> **Objective**
Please rewrite the material from the line holding "At what coordinates" through the end of the material, inclusive, as a Markdown table with the columns Row and Line. Skip blank lines and leave the pictures out.

> **Data shown**
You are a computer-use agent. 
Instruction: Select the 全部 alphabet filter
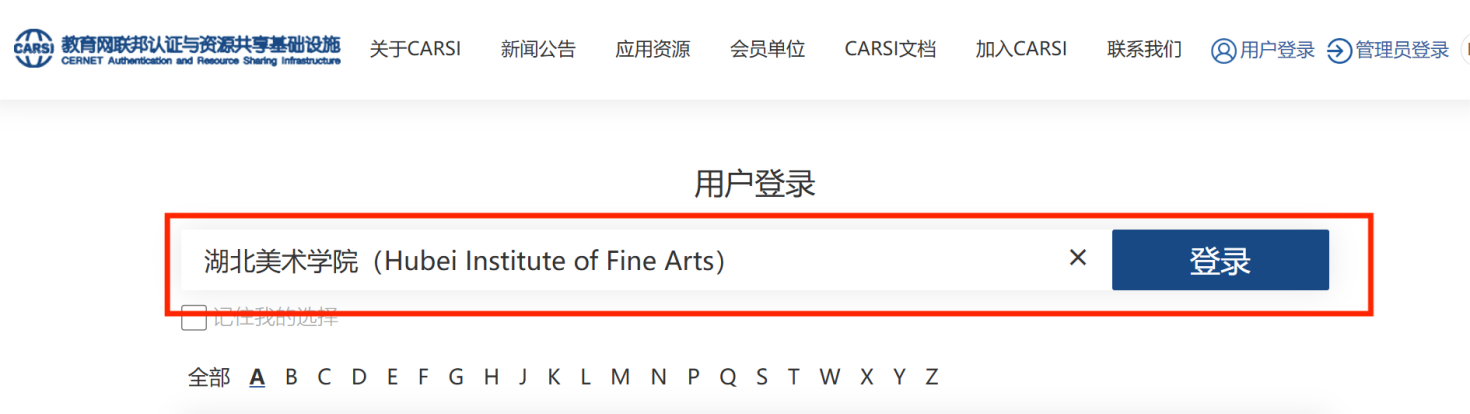coord(209,377)

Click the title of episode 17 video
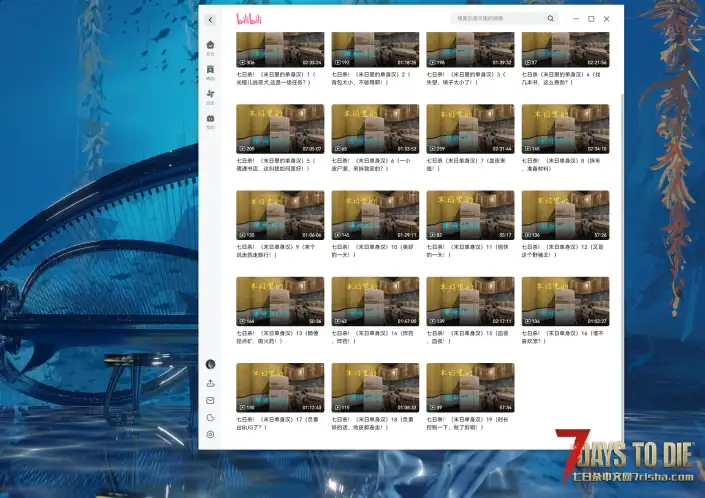pos(280,426)
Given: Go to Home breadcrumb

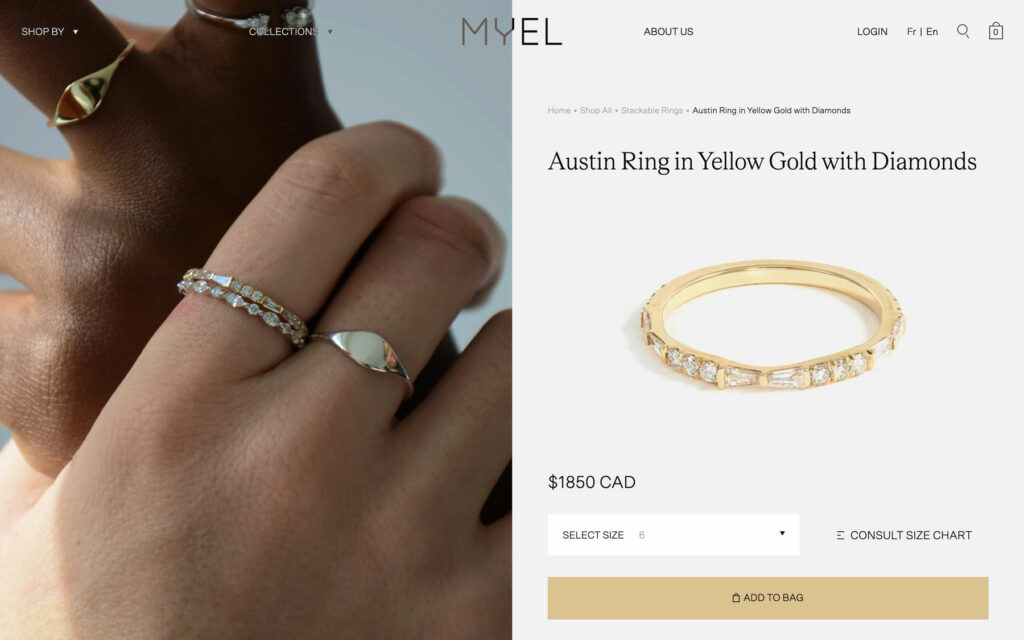Looking at the screenshot, I should tap(559, 110).
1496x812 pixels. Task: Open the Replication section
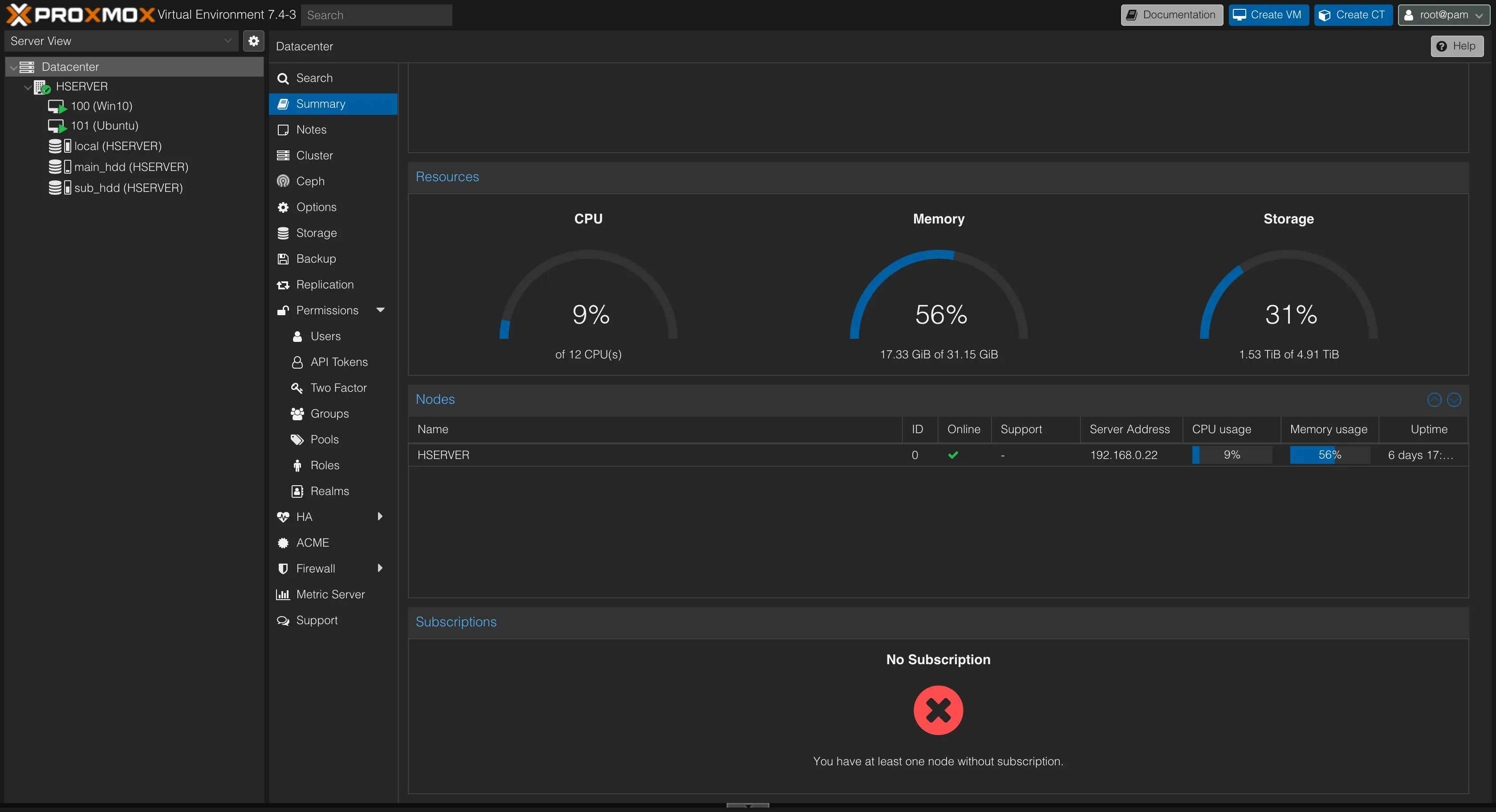pos(324,284)
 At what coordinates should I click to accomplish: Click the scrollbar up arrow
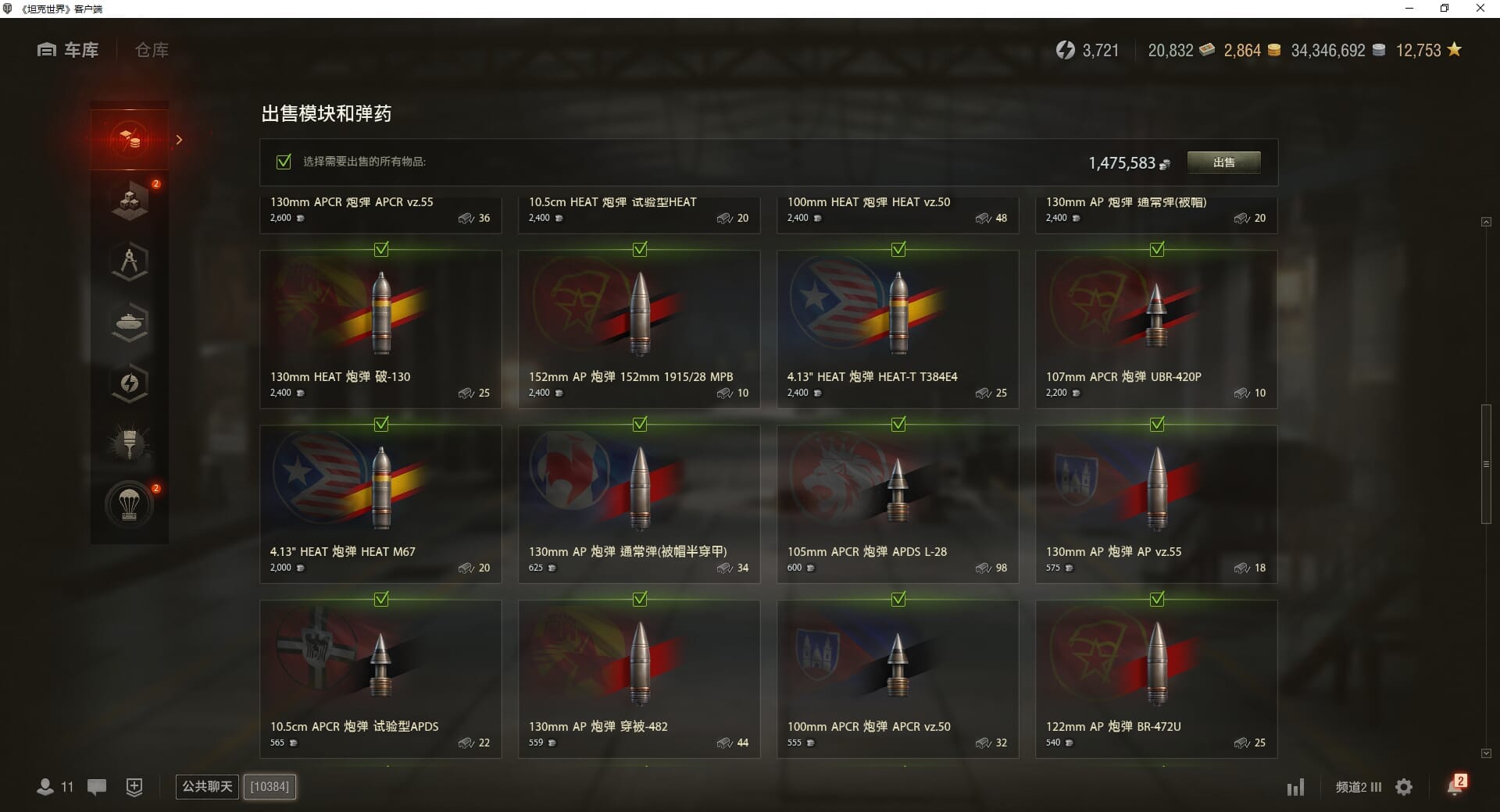click(1486, 222)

> **Exercise output**
| Row | Line |
|---|---|
| 1 |  At what coordinates should I click to accomplish: Click the scrollbar up arrow |
| 2 | click(1486, 222) |